§ **Short problem**
Can you copy the following rows word for word, with nothing changed?

Entries for locating text and items:

+ + + +

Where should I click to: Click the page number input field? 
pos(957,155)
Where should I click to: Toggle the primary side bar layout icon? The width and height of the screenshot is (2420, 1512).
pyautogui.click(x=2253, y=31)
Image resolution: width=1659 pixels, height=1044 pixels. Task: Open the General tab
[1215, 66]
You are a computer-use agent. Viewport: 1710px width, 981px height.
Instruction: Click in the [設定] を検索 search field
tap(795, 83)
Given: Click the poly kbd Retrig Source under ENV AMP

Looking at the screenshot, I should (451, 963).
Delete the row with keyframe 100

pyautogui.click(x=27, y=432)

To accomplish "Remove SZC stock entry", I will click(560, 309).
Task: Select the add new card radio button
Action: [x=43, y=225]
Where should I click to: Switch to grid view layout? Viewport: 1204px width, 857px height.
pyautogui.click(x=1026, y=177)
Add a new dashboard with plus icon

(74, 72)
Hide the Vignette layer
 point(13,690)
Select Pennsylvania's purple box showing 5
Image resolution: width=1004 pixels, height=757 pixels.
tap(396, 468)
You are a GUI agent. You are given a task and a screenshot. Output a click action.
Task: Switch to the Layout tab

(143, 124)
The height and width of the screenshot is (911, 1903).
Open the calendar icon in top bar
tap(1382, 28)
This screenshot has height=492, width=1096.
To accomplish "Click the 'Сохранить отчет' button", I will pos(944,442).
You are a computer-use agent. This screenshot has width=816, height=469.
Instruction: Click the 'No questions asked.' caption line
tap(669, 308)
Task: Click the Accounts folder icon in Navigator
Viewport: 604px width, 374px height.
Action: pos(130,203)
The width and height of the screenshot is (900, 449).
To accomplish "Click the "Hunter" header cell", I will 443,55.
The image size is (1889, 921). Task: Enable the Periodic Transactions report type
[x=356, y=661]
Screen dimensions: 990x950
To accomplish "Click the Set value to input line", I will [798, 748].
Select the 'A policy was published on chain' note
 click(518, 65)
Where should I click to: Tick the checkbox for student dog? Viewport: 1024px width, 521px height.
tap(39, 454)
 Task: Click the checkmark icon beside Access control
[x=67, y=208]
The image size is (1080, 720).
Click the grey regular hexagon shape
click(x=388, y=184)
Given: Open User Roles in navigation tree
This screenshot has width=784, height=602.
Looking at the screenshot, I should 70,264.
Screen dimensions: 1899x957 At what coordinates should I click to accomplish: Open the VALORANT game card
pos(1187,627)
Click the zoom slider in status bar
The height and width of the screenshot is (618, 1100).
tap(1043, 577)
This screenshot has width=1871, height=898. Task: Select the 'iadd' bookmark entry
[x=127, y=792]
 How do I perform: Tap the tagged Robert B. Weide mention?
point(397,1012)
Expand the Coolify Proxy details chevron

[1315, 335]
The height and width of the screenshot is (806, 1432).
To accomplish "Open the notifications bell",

+ + + +

§ **Task response**
Where should I click to: Click the page number input field? 
pos(957,155)
Where should I click to: Toggle the primary side bar layout icon? The width and height of the screenshot is (2420, 1512).
pyautogui.click(x=2253, y=31)
Image resolution: width=1659 pixels, height=1044 pixels. Task: Open the General tab
[1215, 66]
You are a computer-use agent. Viewport: 1710px width, 981px height.
Instruction: Click in the [設定] を検索 search field
tap(795, 83)
Given: Click the poly kbd Retrig Source under ENV AMP

Looking at the screenshot, I should (451, 963).
Delete the row with keyframe 100

pyautogui.click(x=27, y=432)

To accomplish "Remove SZC stock entry", I will click(560, 309).
Task: Select the add new card radio button
Action: [x=43, y=225]
Where should I click to: Switch to grid view layout? Viewport: 1204px width, 857px height.
pyautogui.click(x=1026, y=177)
Add a new dashboard with plus icon

(74, 72)
Hide the Vignette layer
 point(13,690)
Select Pennsylvania's purple box showing 5
Image resolution: width=1004 pixels, height=757 pixels.
tap(396, 468)
You are a GUI agent. You are given a task and a screenshot. Output a click action.
Task: Switch to the Layout tab

(143, 124)
The height and width of the screenshot is (911, 1903).
Open the calendar icon in top bar
tap(1382, 28)
This screenshot has height=492, width=1096.
To accomplish "Click the 'Сохранить отчет' button", I will pos(944,442).
You are a computer-use agent. This screenshot has width=816, height=469.
Instruction: Click the 'No questions asked.' caption line
tap(669, 308)
Task: Click the Accounts folder icon in Navigator
Viewport: 604px width, 374px height.
Action: pos(130,203)
The width and height of the screenshot is (900, 449).
To accomplish "Click the "Hunter" header cell", I will 443,55.
The image size is (1889, 921). Task: Enable the Periodic Transactions report type
[x=356, y=661]
Screen dimensions: 990x950
To accomplish "Click the Set value to input line", I will [798, 748].
Select the 'A policy was published on chain' note
 click(518, 65)
Where should I click to: Tick the checkbox for student dog? Viewport: 1024px width, 521px height.
tap(39, 454)
 Task: Click the checkmark icon beside Access control
[x=67, y=208]
The image size is (1080, 720).
Click the grey regular hexagon shape
click(x=388, y=184)
Given: Open User Roles in navigation tree
This screenshot has width=784, height=602.
Looking at the screenshot, I should 70,264.
Screen dimensions: 1899x957 At what coordinates should I click to accomplish: Open the VALORANT game card
pos(1187,627)
Click the zoom slider in status bar
The height and width of the screenshot is (618, 1100).
tap(1043, 577)
This screenshot has width=1871, height=898. Task: Select the 'iadd' bookmark entry
[x=127, y=792]
 How do I perform: Tap the tagged Robert B. Weide mention?
point(397,1012)
Expand the Coolify Proxy details chevron

[1315, 335]
The height and width of the screenshot is (806, 1432).
To accomplish "Open the notifications bell",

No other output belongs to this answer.